╭─ Supplied data

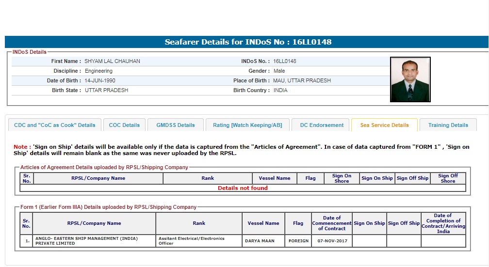Viewport: 489px width, 267px height.
Task: Click the place of birth MAU, UTTAR PRADESH
Action: (x=302, y=81)
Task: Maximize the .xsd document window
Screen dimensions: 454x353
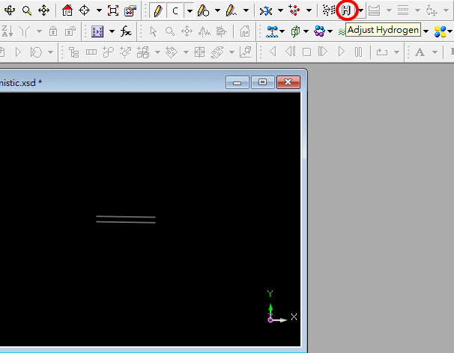Action: point(262,82)
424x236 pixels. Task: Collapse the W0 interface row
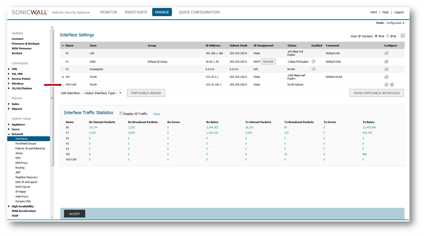tap(63, 77)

╰─

◆ Exercise: Rewrite the lines from the one containing "Task: Maximize the .xsd document window" through the end of the records, changing "interface row" to "interface entry" and keeping everything else the same. Leave the pictures out of your answer.

◆ Exercise answer:
Task: Maximize the .xsd document window
Screen dimensions: 454x353
Action: point(262,82)
424x236 pixels. Task: Collapse the W0 interface entry
tap(63, 77)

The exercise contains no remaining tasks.